There would be people taking photos of the cinema, perhaps to send where they are and what they are doing. There were kids on the phone playing a game, while their parents sat beside. It made me realise how much our devices are a part of our lives (as I type this on a laptop), and how much we’re not always conscious of its existence in our lives, because it becomes a habit and norm. Recently, I find it’s been a really great action to take when I leave home, to simply leave my phone at home. This means, I walk to uni, go to my classes and study, without feeling the need to check my phone. I look at the clock around the room to check the time.
When I took away that aspect for most of the day, I realised that at the end of the day, I can check everything in one go. My messages, emails, notifications and so on. It took away this sense of needing to check my phone, even when I didn’t need it. It made me more observant, present and just embrace the art of doing nothing and just being. I realised how much my phone can sometimes give me slight anxiety and urgency, take away precious time and that the less I use it, the more I feel focused on tasks and the more I don’t allow it to fill up to many spaces in my day.
I do miss the days where phones weren’t such a huge part of lives, that when we left home it would only often be the keys on us that were most important.
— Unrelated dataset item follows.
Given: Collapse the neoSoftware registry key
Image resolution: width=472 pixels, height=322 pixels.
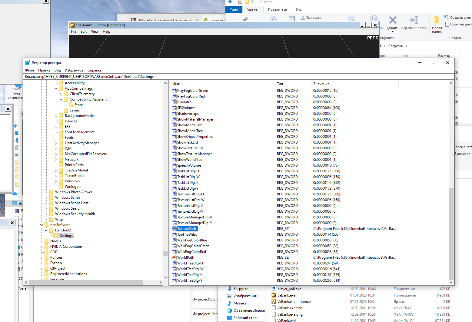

There was a sense of interaction that is not as common now. I remember talking to strangers more and making friends through the same silence, and simply breaking it. However, now it’s easy for many people to avoid the silence by using their devices. Many people attend to a notification straight away, a text is replied immediately and there is this online noise that is ongoing. I think to simply minimise one’s use of their phone is to consciously decide to.
You could remove apps that you don’t use often, but may check sometimes, but aren’t hugely important. You could leave the house one day without your phone, and note how you feel during the day. Presence is truly key. When you realise that you don’t need to capture this moment, message someone about something right this very moment and escape the silence, you enjoy the moment. I like to take those moments to just pause, go for a walk just with myself, read a book, cook a delicious meal, pat the cats and play the piano. There are endless things to enjoy without the presence of our phones.
What are your thoughts? How do you minimise the use of your phone?